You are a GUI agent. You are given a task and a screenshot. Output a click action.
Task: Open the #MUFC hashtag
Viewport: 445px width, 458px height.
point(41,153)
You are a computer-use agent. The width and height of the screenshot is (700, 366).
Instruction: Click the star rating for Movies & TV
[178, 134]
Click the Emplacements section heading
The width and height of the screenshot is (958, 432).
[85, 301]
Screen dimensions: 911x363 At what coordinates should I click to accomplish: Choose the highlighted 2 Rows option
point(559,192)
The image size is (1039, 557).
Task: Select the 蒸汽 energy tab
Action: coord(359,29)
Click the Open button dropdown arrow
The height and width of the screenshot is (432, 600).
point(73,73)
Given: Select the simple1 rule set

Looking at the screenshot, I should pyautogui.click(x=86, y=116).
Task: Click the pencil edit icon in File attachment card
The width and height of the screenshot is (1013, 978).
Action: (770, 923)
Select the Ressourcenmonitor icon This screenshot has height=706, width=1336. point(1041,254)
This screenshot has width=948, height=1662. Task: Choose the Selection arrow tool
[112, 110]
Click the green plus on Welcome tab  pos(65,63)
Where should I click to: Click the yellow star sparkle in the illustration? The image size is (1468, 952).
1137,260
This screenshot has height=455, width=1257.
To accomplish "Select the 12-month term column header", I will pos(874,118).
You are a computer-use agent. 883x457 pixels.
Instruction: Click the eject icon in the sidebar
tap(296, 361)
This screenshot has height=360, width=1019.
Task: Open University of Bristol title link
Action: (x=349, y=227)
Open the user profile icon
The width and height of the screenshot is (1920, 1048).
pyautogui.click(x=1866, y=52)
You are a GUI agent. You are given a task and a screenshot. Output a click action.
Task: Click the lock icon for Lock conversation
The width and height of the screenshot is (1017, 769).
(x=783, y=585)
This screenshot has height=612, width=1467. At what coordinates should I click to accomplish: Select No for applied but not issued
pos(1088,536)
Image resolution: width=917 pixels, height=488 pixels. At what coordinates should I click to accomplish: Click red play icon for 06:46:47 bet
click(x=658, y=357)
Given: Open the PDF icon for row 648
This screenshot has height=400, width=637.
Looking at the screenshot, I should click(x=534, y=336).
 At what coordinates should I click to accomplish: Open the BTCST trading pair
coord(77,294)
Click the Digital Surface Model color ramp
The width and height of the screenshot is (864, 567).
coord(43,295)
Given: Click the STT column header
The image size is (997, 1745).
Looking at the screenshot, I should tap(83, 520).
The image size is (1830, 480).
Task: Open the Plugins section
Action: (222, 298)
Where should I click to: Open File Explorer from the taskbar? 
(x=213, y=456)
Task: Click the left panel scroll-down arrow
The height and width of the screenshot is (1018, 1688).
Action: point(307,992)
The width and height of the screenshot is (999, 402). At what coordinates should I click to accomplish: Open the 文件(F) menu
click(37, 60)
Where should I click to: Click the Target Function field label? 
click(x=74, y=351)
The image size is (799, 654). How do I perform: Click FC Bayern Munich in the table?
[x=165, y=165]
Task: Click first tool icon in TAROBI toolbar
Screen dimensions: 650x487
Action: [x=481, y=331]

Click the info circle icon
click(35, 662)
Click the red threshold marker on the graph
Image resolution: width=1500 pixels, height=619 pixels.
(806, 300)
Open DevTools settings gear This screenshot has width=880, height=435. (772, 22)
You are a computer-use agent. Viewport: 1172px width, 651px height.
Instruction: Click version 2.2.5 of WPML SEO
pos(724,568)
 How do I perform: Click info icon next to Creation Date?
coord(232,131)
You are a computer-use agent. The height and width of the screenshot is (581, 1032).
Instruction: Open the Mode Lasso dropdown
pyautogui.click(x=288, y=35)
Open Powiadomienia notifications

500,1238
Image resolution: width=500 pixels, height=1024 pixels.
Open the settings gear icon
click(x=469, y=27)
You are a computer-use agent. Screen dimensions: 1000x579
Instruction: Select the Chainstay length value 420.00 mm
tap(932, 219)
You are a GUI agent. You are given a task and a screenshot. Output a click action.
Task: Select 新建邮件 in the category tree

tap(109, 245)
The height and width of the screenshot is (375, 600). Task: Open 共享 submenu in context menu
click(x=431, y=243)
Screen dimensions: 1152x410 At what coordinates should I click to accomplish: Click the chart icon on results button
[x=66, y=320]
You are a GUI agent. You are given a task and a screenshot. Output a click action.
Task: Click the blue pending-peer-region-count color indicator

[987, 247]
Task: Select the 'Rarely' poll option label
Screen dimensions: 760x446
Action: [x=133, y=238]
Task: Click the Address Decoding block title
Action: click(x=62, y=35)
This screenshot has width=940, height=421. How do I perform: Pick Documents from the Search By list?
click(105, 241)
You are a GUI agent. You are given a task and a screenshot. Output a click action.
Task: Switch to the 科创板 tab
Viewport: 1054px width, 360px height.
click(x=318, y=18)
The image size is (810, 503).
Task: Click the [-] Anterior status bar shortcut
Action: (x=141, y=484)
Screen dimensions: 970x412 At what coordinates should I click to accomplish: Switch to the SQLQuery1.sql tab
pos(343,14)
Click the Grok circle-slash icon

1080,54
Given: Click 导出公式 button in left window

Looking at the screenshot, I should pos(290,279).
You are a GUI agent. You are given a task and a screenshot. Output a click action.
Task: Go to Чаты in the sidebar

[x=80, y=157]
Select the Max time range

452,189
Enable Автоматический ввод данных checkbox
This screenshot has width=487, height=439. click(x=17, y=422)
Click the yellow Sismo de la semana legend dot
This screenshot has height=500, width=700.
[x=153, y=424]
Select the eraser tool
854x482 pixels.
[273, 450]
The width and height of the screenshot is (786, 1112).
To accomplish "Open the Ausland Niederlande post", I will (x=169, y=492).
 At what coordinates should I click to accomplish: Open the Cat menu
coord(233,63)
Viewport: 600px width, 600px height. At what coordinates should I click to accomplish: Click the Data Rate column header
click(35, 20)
★ ★ ★ ★
### Exercise prompt
Repeat the whole listing exactly.

### Exercise output
You are a GUI agent. You are given a task and a screenshot. Output a click action.
Task: Open the #MUFC hashtag
Viewport: 445px width, 458px height.
point(41,153)
You are a computer-use agent. The width and height of the screenshot is (700, 366).
Instruction: Click the star rating for Movies & TV
[178, 134]
Click the Emplacements section heading
The width and height of the screenshot is (958, 432).
[85, 301]
Screen dimensions: 911x363 At what coordinates should I click to accomplish: Choose the highlighted 2 Rows option
point(559,192)
The image size is (1039, 557).
Task: Select the 蒸汽 energy tab
Action: coord(359,29)
Click the Open button dropdown arrow
The height and width of the screenshot is (432, 600).
point(73,73)
Given: Select the simple1 rule set

Looking at the screenshot, I should pyautogui.click(x=86, y=116).
Task: Click the pencil edit icon in File attachment card
The width and height of the screenshot is (1013, 978).
Action: (770, 923)
Select the Ressourcenmonitor icon This screenshot has height=706, width=1336. point(1041,254)
This screenshot has width=948, height=1662. Task: Choose the Selection arrow tool
[112, 110]
Click the green plus on Welcome tab  pos(65,63)
Where should I click to: Click the yellow star sparkle in the illustration? The image size is (1468, 952).
1137,260
This screenshot has height=455, width=1257.
To accomplish "Select the 12-month term column header", I will pos(874,118).
You are a computer-use agent. 883x457 pixels.
Instruction: Click the eject icon in the sidebar
tap(296, 361)
This screenshot has height=360, width=1019.
Task: Open University of Bristol title link
Action: (x=349, y=227)
Open the user profile icon
The width and height of the screenshot is (1920, 1048).
pyautogui.click(x=1866, y=52)
You are a GUI agent. You are given a task and a screenshot. Output a click action.
Task: Click the lock icon for Lock conversation
The width and height of the screenshot is (1017, 769).
(x=783, y=585)
This screenshot has height=612, width=1467. At what coordinates should I click to accomplish: Select No for applied but not issued
pos(1088,536)
Image resolution: width=917 pixels, height=488 pixels. At what coordinates should I click to accomplish: Click red play icon for 06:46:47 bet
click(x=658, y=357)
Given: Open the PDF icon for row 648
This screenshot has height=400, width=637.
Looking at the screenshot, I should click(x=534, y=336).
 At what coordinates should I click to accomplish: Open the BTCST trading pair
coord(77,294)
Click the Digital Surface Model color ramp
The width and height of the screenshot is (864, 567).
coord(43,295)
Given: Click the STT column header
The image size is (997, 1745).
Looking at the screenshot, I should tap(83, 520).
The image size is (1830, 480).
Task: Open the Plugins section
Action: (222, 298)
Where should I click to: Open File Explorer from the taskbar? 
(x=213, y=456)
Task: Click the left panel scroll-down arrow
The height and width of the screenshot is (1018, 1688).
Action: point(307,992)
The width and height of the screenshot is (999, 402). At what coordinates should I click to accomplish: Open the 文件(F) menu
click(37, 60)
Where should I click to: Click the Target Function field label? 
click(x=74, y=351)
The image size is (799, 654). How do I perform: Click FC Bayern Munich in the table?
[x=165, y=165]
Task: Click first tool icon in TAROBI toolbar
Screen dimensions: 650x487
Action: [x=481, y=331]

Click the info circle icon
click(35, 662)
Click the red threshold marker on the graph
Image resolution: width=1500 pixels, height=619 pixels.
(806, 300)
Open DevTools settings gear This screenshot has width=880, height=435. (772, 22)
You are a computer-use agent. Viewport: 1172px width, 651px height.
Instruction: Click version 2.2.5 of WPML SEO
pos(724,568)
 How do I perform: Click info icon next to Creation Date?
coord(232,131)
You are a computer-use agent. The height and width of the screenshot is (581, 1032).
Instruction: Open the Mode Lasso dropdown
pyautogui.click(x=288, y=35)
Open Powiadomienia notifications

500,1238
Image resolution: width=500 pixels, height=1024 pixels.
Open the settings gear icon
click(x=469, y=27)
You are a computer-use agent. Screen dimensions: 1000x579
Instruction: Select the Chainstay length value 420.00 mm
tap(932, 219)
You are a GUI agent. You are given a task and a screenshot. Output a click action.
Task: Select 新建邮件 in the category tree

tap(109, 245)
The height and width of the screenshot is (375, 600). Task: Open 共享 submenu in context menu
click(x=431, y=243)
Screen dimensions: 1152x410 At what coordinates should I click to accomplish: Click the chart icon on results button
[x=66, y=320]
You are a GUI agent. You are given a task and a screenshot. Output a click action.
Task: Click the blue pending-peer-region-count color indicator

[987, 247]
Task: Select the 'Rarely' poll option label
Screen dimensions: 760x446
Action: [x=133, y=238]
Task: Click the Address Decoding block title
Action: click(x=62, y=35)
This screenshot has width=940, height=421. How do I perform: Pick Documents from the Search By list?
click(105, 241)
You are a GUI agent. You are given a task and a screenshot. Output a click action.
Task: Switch to the 科创板 tab
Viewport: 1054px width, 360px height.
click(x=318, y=18)
The image size is (810, 503).
Task: Click the [-] Anterior status bar shortcut
Action: (x=141, y=484)
Screen dimensions: 970x412 At what coordinates should I click to accomplish: Switch to the SQLQuery1.sql tab
pos(343,14)
Click the Grok circle-slash icon

1080,54
Given: Click 导出公式 button in left window

Looking at the screenshot, I should pos(290,279).
You are a GUI agent. You are given a task and a screenshot. Output a click action.
Task: Go to Чаты in the sidebar

[x=80, y=157]
Select the Max time range

452,189
Enable Автоматический ввод данных checkbox
This screenshot has width=487, height=439. click(x=17, y=422)
Click the yellow Sismo de la semana legend dot
This screenshot has height=500, width=700.
[x=153, y=424]
Select the eraser tool
854x482 pixels.
[273, 450]
The width and height of the screenshot is (786, 1112).
To accomplish "Open the Ausland Niederlande post", I will (x=169, y=492).
 At what coordinates should I click to accomplish: Open the Cat menu
coord(233,63)
Viewport: 600px width, 600px height. At what coordinates should I click to accomplish: Click the Data Rate column header
click(35, 20)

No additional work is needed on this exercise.